PASSAGE TO READ:
= = = = = = =

9.15.2011

Dear Erin:


It's been two years since I last saw you...going on 3.

There have been highs and lows for both of us. Moments of intense joy and open communication...and long periods of silence...where we miss each other, yet, we know we're both okay.

I was talking about you the other day...about a particular memory I have of you.

My dear, you were always so sure things would end up okay in the matters of your heart. I had never encountered anyone so sure, serene, strong, certain that who she loved was who she was meant to love.

The world around you was stacking the odds against you. Doors were closing left and right. Lights were shutting off. Watching you love so intensely without knowing really where it was headed was scary, inspiring...but scary. You put yourself out there...because you felt it inside. You felt something inside you that no one else could feel. Something bigger, solid, strong...I couldn't see it...but it was as clear as daylight for you.

I look at it now...and I am in awe of you, my dear twin. In completely awe of all you've been through and continue to go through at times...but how it all just unfolded exactly as you were sure it was meant to unfold. I can almost see your wide smile and your eyes peering into mine, whispering "I told you so..." into my head.

I understand now...everything. That undying fire you felt...that feeling that no matter what you have to fight through, all will work out in the end...because the universe wants it to be. That feeling that this is what it's supposed to feel like, that this is worth fighting for because it is unlike anything ever felt. Peaceful. Calm. Even when the storm is headed towards you...staring you down..you know that through the pain...you'll emerge victorious at the end. It was worth it.

= = = = = = =

DATA FOR THIS EXERCISE:
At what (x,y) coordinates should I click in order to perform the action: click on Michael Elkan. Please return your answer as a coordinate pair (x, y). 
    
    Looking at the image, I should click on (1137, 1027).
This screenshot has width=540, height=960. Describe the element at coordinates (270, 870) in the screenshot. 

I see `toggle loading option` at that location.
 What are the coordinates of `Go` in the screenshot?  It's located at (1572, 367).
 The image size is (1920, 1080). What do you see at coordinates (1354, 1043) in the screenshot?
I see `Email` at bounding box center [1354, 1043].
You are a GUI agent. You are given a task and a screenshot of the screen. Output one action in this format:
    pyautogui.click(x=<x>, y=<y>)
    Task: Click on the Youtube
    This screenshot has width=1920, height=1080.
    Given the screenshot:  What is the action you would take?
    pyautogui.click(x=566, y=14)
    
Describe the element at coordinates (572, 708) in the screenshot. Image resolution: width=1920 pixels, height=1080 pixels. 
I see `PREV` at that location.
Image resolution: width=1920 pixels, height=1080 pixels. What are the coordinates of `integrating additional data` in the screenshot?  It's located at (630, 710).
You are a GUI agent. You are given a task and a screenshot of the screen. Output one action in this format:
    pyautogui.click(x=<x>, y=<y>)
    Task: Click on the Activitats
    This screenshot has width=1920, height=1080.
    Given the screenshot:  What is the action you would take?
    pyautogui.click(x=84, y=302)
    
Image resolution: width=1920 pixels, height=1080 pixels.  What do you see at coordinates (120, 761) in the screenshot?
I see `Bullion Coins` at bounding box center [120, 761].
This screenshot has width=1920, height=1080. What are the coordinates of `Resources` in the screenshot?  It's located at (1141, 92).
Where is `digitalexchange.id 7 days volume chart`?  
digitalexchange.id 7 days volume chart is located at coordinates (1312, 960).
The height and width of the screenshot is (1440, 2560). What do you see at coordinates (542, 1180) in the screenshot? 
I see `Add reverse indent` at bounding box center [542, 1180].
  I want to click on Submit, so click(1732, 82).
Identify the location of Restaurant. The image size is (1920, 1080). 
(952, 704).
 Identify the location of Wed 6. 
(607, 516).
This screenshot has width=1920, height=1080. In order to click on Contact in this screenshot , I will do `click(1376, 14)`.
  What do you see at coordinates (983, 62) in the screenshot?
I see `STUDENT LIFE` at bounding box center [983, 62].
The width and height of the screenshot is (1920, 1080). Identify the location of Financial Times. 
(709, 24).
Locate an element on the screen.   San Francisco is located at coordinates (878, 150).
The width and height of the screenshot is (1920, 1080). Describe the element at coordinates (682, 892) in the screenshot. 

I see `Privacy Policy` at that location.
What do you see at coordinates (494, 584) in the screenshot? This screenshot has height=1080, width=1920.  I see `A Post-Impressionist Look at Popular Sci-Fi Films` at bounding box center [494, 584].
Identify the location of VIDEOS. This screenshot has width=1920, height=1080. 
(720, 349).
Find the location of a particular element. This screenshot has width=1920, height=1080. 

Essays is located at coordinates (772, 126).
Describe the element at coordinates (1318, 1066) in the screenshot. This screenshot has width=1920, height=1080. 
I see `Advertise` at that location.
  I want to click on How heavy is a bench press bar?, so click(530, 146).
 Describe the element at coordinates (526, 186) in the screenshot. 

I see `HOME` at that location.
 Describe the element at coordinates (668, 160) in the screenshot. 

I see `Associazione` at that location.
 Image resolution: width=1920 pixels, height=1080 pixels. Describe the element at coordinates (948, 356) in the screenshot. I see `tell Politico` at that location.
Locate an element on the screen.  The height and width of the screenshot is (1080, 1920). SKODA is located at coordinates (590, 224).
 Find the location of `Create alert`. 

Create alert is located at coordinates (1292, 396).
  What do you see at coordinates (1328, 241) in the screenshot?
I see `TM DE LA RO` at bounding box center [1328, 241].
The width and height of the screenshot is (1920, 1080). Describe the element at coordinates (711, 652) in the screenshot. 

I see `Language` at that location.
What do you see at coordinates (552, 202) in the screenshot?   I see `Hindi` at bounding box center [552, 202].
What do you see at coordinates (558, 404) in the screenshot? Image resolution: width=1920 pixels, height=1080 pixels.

= = = = = = =

TASKS TO PERFORM:
**A.** Copy verbatim the lines of the records from the one containing "coordinates (878, 150)." through the one containing "coordinates (590, 224).", both included.
**B.** Write the next part of the letter to Erin, picking up after its last sentence.

TASK RESPONSES:
**A.**
Locate an element on the screen.   San Francisco is located at coordinates (878, 150).
The width and height of the screenshot is (1920, 1080). Describe the element at coordinates (682, 892) in the screenshot. 

I see `Privacy Policy` at that location.
What do you see at coordinates (494, 584) in the screenshot? This screenshot has height=1080, width=1920.  I see `A Post-Impressionist Look at Popular Sci-Fi Films` at bounding box center [494, 584].
Identify the location of VIDEOS. This screenshot has width=1920, height=1080. 
(720, 349).
Find the location of a particular element. This screenshot has width=1920, height=1080. 

Essays is located at coordinates (772, 126).
Describe the element at coordinates (1318, 1066) in the screenshot. This screenshot has width=1920, height=1080. 
I see `Advertise` at that location.
  I want to click on How heavy is a bench press bar?, so click(530, 146).
 Describe the element at coordinates (526, 186) in the screenshot. 

I see `HOME` at that location.
 Describe the element at coordinates (668, 160) in the screenshot. 

I see `Associazione` at that location.
 Image resolution: width=1920 pixels, height=1080 pixels. Describe the element at coordinates (948, 356) in the screenshot. I see `tell Politico` at that location.
Locate an element on the screen.  The height and width of the screenshot is (1080, 1920). SKODA is located at coordinates (590, 224).

**B.**
Today is your birthday, Daisy Jay. Erin. Twin. Plookie. Every possible name we ever had for each other. Today is the third year I've been a part of your life and you've been a rock in mine. I love you and those gifts you brought to the world, Cora and Emma. You're family. My family. I can only hope I can see you soon. I miss your eyes. Your strength. Your laughter. Your light.

Thank you for teaching me lessons. For preparing me. For being my heart.

Have a happy, peaceful birthday. You were right. You were always right. And it's beautiful.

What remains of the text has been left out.